What’s truly a shame is that MLB wants to do the right thing for the wrong reasons here. The season probably should be delayed! The Cactus League letter cites real, legitimate concerns about an area severely impacted by the spread of coronavirus. They say that things are expected to be better by the time the 30-day delay would end, which, are you sure about that? But otherwise, delaying the season makes a lot of sense, for the sake of the people who live in Maricopa County as well as the players and staff who would have to head to that COVID-19 hotbed.
From the PA’s position, though, they can’t just agree with that stance. The pandemic existed last year, too, and they got through the shortened season relatively unscathed. From the PA’s point of view, there is no reason not to give it another go but with a full season this time… unless the government steps in to say that no gatherings the size of baseball games are allowed for another X days. If they were to accept the premise that the season should be delayed, and open up negotiations on it, they then have to bargain a start date, which means accepting lower salaries, and inevitably means giving up some kind of concession to the league — like, say, further normalizing of the expanded postseason, which would be a short-term revenue boost but a long-term problem for the health of the game and player salaries.
Yes, despite being in favor of a shorter season for financial reasons, MLB will also complain about lost revenue from a shorter season and the need to make up those revenues, and attempt to pressure the PA into another change that just so happens to be on MLB’s to-do list.
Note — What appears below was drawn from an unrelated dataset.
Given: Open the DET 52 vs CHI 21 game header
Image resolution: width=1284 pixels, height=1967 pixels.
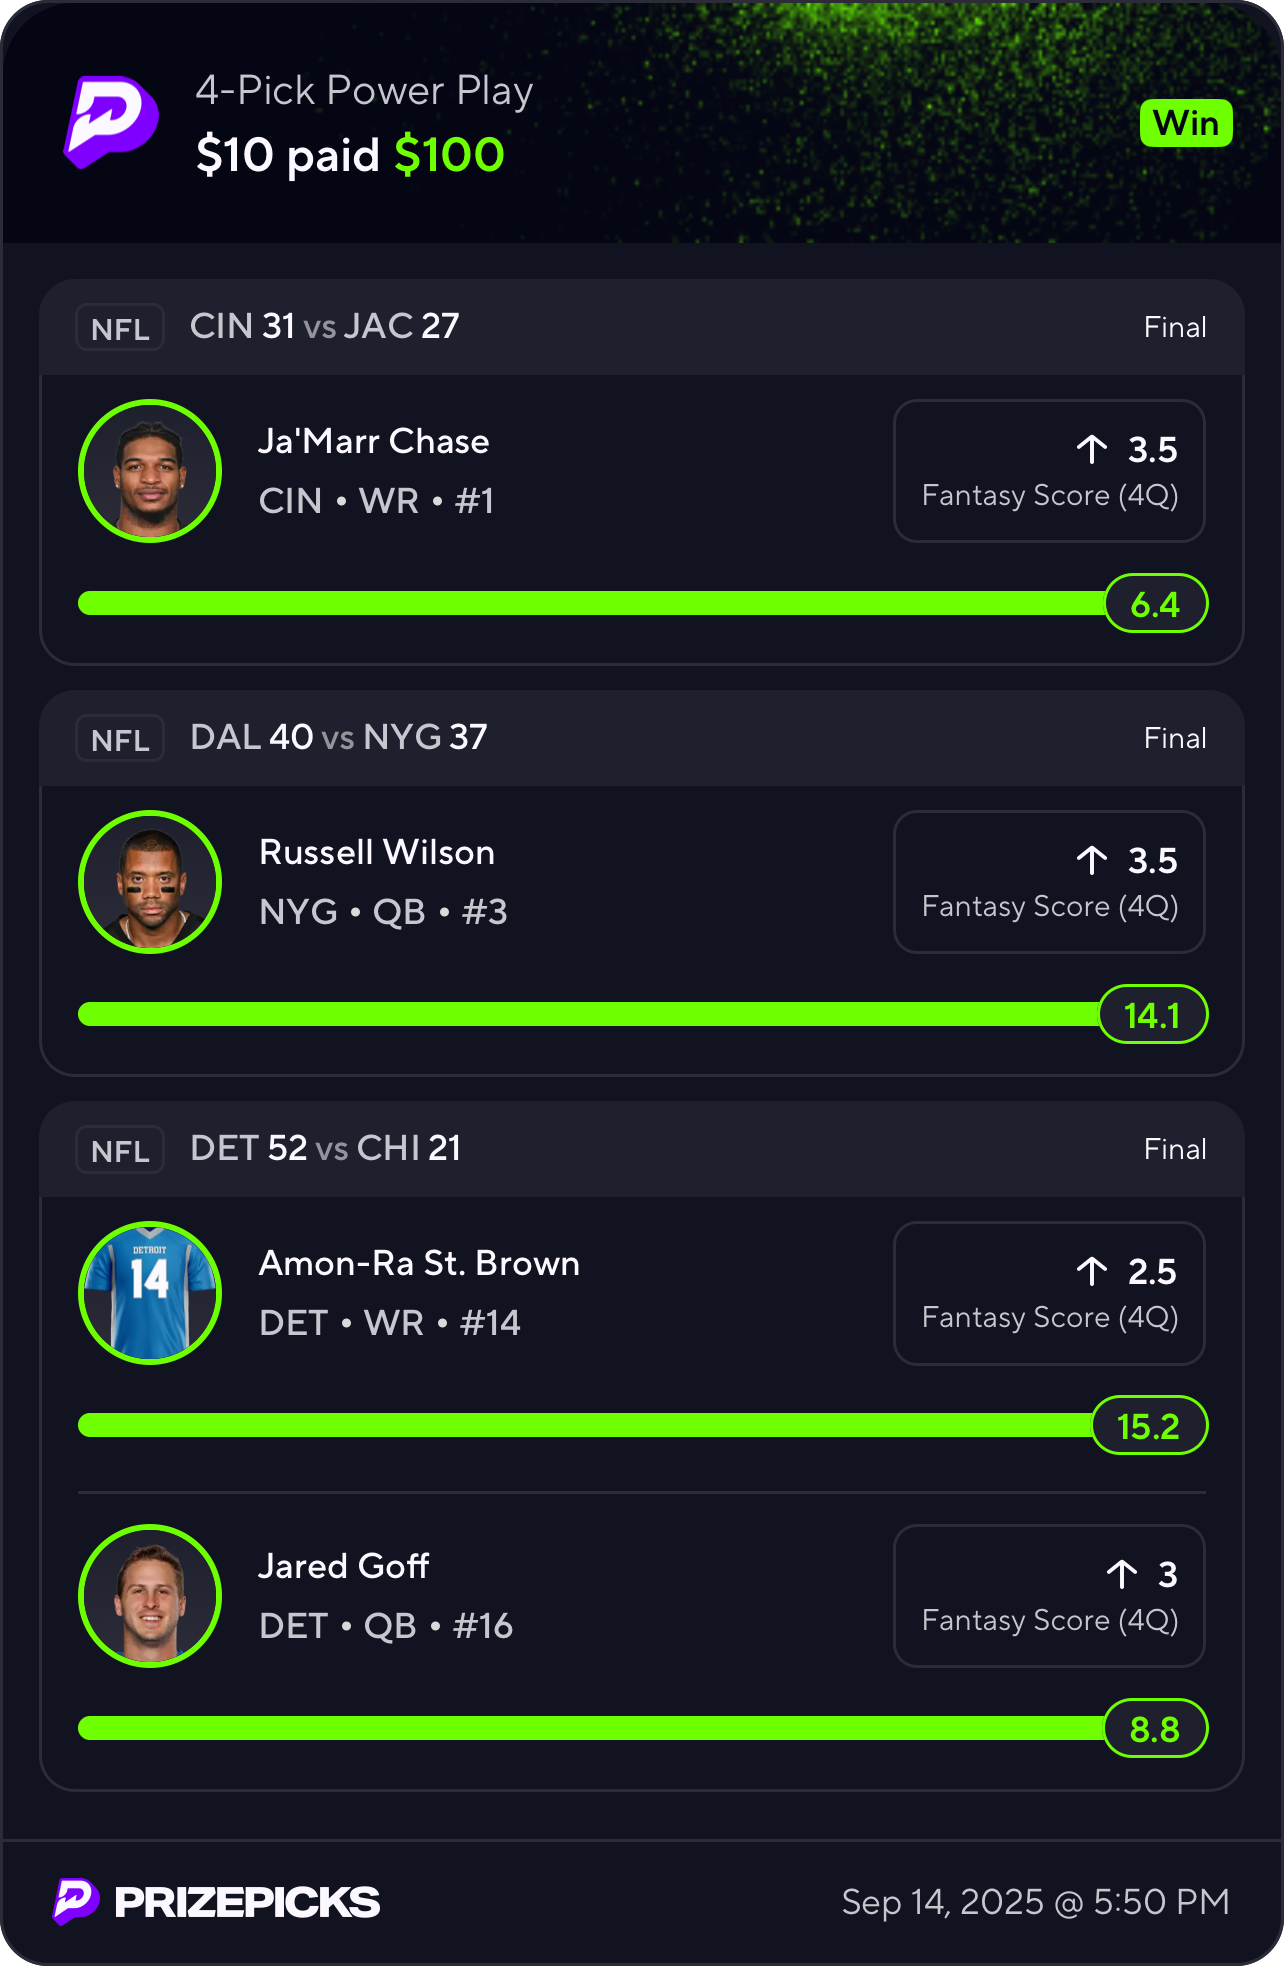Looking at the screenshot, I should tap(326, 1149).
It doesn’t have to make sense: they just need enough media and fans to buy into their arguments so that the PA looks bad for saying no.
Anyway, this whole situation, to be frank, sucks. For CBA and leverage purposes, the union is right to not want to delay the start of the season, but boy, it sure seems like a delay of the MLB season — and interruptions to other leagues’ seasons — would make a lot of sense given the resurgence of coronavirus, the new strains, the death toll that has doubled in a matter of months, etc. All of those leagues just keep pushing on through this, though: that battle to stop sports is over, and I mostly keep mentioning how things should be not because I expect them to change, but because I feel it must be mentioned that all of this happening at all throughout a pandemic is ridiculous.
So, MLB is right to want to delay the start of the season, yes, but their reasons for doing so are insidious ones: they want to further the narrative they began crafting about their financial woes, to garner sympathy and support and look like stewards of the sport and that they’re just trying to stay afloat in the upcoming CBA talks, to paint the players as the greedy bad guys putting the whole enterprise in danger here. They’ll push safety as their reason for a delay at this point, but that’s because it’s a convenient angle to get what they wanted anyway. Like I said: this all sucks.
How is it going to play out? Just as a month ago, it all comes down to what local and federal government says about it all. If Arizona’s and Florida’s local and state governments don’t put a stop to spring training, it’ll happen on time. If the Biden administration don’t force sports to take a breather, they won’t. Which is why it’s so believable, on top of the credence their past behaviors lend to it, that MLB would stoop to pressuring the Cactus League into getting local officials to support delaying spring training: what other recourse do they have, when they’ve thus far failed to get what they want?